* **EXERCISE BRIEF**
Copy each line of the entries beneath that contains the word "computer".

* **DATASET RECORDS**

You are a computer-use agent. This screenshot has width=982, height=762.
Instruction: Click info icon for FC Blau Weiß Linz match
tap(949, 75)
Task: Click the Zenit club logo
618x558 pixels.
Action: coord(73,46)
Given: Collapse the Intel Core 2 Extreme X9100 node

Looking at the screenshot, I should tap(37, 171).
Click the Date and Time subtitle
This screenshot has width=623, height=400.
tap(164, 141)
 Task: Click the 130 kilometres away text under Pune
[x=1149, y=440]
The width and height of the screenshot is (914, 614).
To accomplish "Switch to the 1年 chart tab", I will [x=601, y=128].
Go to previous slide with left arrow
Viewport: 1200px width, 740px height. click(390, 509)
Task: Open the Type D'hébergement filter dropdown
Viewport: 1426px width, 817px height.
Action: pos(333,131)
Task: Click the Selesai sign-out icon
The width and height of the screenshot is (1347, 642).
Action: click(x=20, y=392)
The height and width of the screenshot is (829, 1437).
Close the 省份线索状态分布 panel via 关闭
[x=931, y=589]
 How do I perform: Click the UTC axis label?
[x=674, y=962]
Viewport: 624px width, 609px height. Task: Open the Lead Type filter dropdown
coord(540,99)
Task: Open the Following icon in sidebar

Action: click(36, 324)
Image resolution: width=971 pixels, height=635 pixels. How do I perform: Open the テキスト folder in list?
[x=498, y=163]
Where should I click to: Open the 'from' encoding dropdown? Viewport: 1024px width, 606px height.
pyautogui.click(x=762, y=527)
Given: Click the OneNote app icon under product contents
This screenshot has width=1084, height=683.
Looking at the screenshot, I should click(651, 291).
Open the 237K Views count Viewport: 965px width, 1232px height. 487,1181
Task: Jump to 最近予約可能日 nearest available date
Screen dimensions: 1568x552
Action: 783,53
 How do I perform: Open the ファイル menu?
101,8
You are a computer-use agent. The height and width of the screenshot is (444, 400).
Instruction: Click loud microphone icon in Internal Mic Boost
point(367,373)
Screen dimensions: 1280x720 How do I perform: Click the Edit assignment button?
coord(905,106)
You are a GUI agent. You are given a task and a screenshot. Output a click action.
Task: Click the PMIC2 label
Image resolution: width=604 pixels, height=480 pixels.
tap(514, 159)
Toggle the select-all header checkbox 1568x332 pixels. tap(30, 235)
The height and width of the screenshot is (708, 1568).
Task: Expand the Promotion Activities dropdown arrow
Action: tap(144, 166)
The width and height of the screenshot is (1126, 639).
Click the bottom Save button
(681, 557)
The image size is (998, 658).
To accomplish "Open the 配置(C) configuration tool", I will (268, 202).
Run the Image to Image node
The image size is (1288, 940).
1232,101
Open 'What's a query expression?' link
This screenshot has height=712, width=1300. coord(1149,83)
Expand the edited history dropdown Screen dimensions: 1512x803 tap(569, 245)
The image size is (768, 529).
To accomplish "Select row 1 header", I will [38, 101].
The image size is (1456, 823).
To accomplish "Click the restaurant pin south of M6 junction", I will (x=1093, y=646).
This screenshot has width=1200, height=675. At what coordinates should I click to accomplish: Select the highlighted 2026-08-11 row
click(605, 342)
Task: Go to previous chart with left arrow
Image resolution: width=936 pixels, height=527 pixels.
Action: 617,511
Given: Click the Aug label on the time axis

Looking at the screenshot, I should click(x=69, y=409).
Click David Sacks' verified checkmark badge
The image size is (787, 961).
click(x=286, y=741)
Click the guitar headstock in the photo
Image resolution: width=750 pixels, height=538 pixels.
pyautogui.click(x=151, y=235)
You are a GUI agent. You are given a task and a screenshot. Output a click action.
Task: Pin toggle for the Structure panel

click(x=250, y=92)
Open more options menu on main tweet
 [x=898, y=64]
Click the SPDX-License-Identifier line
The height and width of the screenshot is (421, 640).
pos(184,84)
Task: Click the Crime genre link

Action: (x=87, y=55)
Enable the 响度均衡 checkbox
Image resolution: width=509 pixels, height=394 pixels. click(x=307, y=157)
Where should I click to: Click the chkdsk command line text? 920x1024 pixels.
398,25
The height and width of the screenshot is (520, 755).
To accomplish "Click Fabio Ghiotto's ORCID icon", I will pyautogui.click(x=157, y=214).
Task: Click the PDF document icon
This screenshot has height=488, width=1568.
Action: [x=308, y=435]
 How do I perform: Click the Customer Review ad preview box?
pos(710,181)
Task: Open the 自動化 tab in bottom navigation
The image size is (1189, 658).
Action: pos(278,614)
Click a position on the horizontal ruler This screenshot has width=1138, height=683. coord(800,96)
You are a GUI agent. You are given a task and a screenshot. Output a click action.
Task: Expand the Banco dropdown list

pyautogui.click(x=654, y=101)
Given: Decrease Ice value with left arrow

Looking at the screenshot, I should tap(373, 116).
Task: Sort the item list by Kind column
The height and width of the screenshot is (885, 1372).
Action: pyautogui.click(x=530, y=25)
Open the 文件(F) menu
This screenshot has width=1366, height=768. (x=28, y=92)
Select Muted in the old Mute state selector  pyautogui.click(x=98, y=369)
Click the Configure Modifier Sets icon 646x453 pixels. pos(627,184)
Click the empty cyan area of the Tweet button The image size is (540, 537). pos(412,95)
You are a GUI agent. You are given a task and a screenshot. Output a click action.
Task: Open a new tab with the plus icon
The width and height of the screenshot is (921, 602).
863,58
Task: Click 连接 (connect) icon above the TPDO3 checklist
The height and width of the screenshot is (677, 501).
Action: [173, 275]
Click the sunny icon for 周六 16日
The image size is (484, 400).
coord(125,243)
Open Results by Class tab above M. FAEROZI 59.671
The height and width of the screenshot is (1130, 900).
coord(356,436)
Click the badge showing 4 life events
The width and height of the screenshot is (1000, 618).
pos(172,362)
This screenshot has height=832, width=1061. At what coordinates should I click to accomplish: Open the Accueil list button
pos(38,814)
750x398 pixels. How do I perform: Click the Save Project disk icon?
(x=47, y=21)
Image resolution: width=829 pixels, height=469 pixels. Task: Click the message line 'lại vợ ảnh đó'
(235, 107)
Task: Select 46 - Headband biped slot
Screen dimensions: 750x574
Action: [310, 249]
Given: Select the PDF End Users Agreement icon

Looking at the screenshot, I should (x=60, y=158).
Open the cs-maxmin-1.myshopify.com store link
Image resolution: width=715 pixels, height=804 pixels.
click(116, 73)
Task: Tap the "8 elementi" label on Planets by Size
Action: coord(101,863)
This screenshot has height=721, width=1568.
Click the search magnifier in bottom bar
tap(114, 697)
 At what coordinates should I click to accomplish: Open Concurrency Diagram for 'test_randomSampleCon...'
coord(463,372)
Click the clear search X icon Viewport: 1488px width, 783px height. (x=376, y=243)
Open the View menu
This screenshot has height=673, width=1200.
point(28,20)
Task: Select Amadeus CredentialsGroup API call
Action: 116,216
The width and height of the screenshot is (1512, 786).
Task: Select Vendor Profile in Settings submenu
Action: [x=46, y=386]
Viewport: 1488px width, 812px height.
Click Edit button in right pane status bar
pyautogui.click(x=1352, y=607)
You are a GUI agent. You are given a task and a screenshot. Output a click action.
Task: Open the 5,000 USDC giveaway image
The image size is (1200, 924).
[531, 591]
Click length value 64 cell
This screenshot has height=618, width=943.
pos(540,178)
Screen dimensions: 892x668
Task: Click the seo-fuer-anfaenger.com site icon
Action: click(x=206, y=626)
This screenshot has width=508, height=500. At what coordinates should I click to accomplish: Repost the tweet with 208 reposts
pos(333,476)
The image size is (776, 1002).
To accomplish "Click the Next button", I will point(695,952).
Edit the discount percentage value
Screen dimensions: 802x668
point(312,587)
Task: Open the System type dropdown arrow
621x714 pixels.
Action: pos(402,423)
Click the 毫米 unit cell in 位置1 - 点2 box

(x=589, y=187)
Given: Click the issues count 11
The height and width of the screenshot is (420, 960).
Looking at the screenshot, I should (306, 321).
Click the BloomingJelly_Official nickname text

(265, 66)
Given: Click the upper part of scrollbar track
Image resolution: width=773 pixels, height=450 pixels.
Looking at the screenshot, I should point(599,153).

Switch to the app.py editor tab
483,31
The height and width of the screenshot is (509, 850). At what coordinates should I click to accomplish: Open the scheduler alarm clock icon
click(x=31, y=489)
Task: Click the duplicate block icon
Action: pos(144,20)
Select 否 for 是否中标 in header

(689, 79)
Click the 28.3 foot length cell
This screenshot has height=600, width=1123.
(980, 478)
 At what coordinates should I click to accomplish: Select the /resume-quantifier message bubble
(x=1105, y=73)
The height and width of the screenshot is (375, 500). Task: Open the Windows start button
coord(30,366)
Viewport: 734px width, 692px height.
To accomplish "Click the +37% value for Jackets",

* **ANSWER BOX**
You are a computer-use agent. This screenshot has width=982, height=762.
You are a computer-use agent. The height and width of the screenshot is (444, 400).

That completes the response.